Ein kulturelles Erbe von mehr als 100 Jahren Stadtgeschichte
Als Stadttore des Industriezeitalters seien die Brücken ein „kulturelles Erbe von mehr als 100 Jahren Stadtgeschichte", sagt Innenstadt-Bürgermeister Andreas Hupke. Bei der Venloer und der Vogelsanger Straße ziehe auch das Argument nicht, durch einen Neubau könne auch der Straßenraum aufgeweitet werden, weil die Bögen wegfallen. „Hier dürfen große Lkw und Reisebusse sowieso nicht fahren.“
Der Beschluss pro Abbruch, den der Stadtrat am Donnerstag getroffen hat, könnte das Verfahren jetzt beschleunigen. Das Eisenbahnbundesamt hat jetzt ein Argument mehr, warum das öffentliche Interesse, das in diesem Fall darin besteht, dass die Bürger durch den Neubau auf einen besseren Regional- und S-Bahn-Verkehr hoffen können, schwerer wiegt als der Denkmalschutz. Die Stadt Köln sei beim Thema überregionale Infrastruktur nicht Herrin des Verfahrens, so Schüler.
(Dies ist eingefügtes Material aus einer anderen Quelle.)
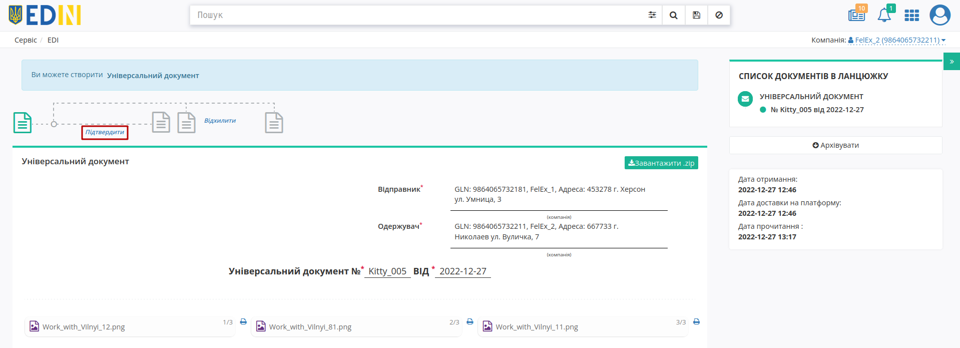
Task: Print the Work_with_Vilnyi_11.png attachment
Action: tap(696, 321)
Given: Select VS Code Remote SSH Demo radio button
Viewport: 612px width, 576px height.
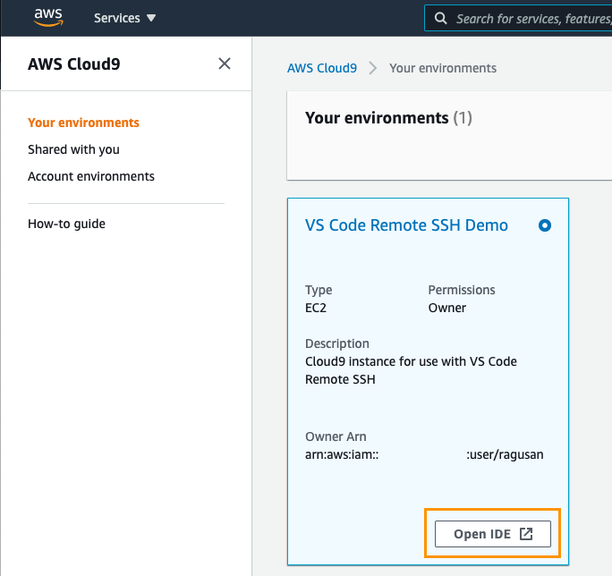Looking at the screenshot, I should point(545,226).
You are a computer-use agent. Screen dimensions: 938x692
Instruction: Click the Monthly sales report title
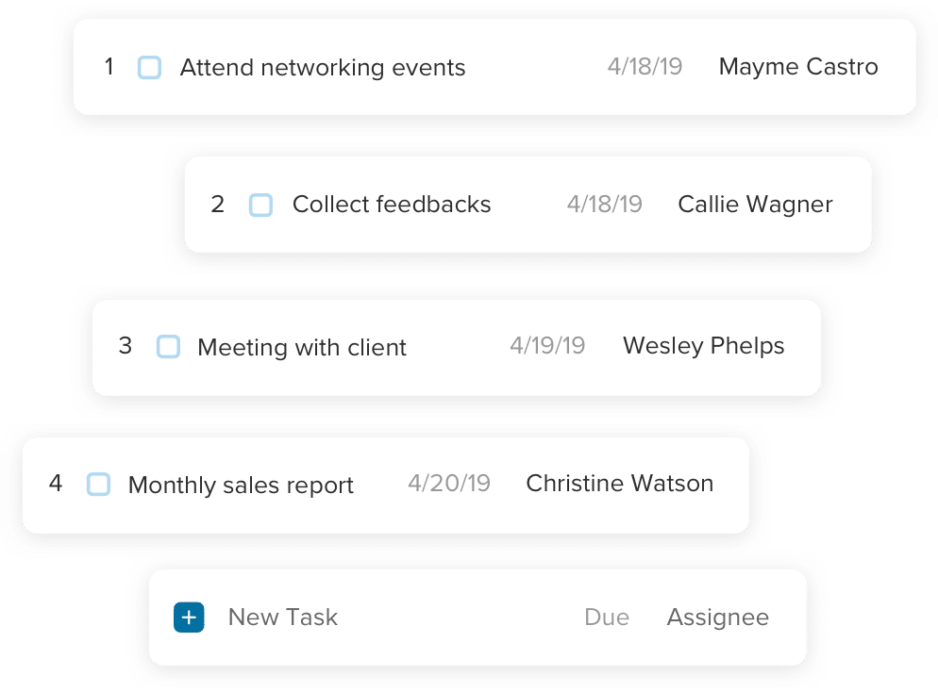(x=241, y=486)
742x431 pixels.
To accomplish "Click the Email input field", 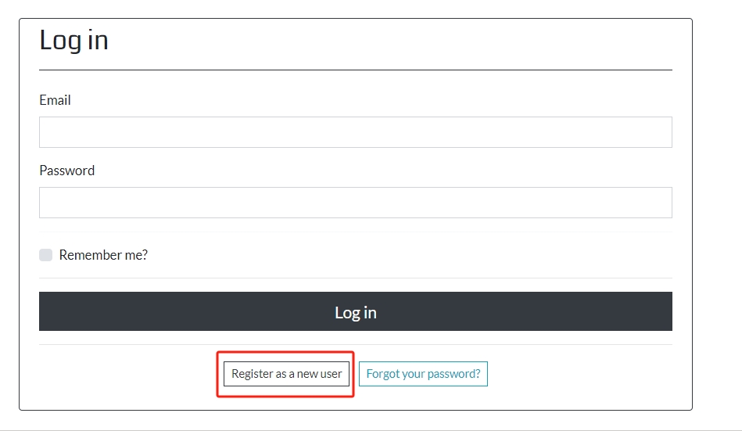I will 355,132.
Der Austausch der beiden Brücken soll insgesamt 190 Millionen Euro kosten. Der städtische Anteil liegt bei 95,3 Millionen, die von der Stadt in den Jahren 2027 bis 2030 vorfinanziert werden müssen. Ab 2031 will die DB InfraGo dann insgesamt 84,2 Millionen Euro zurückzahlen. Die Stadt hofft allerdings auf eine Förderung in Höhe von 7,8 Millionen Euro, sodass am Ende 3,3 Millionen Euro übrig blieben.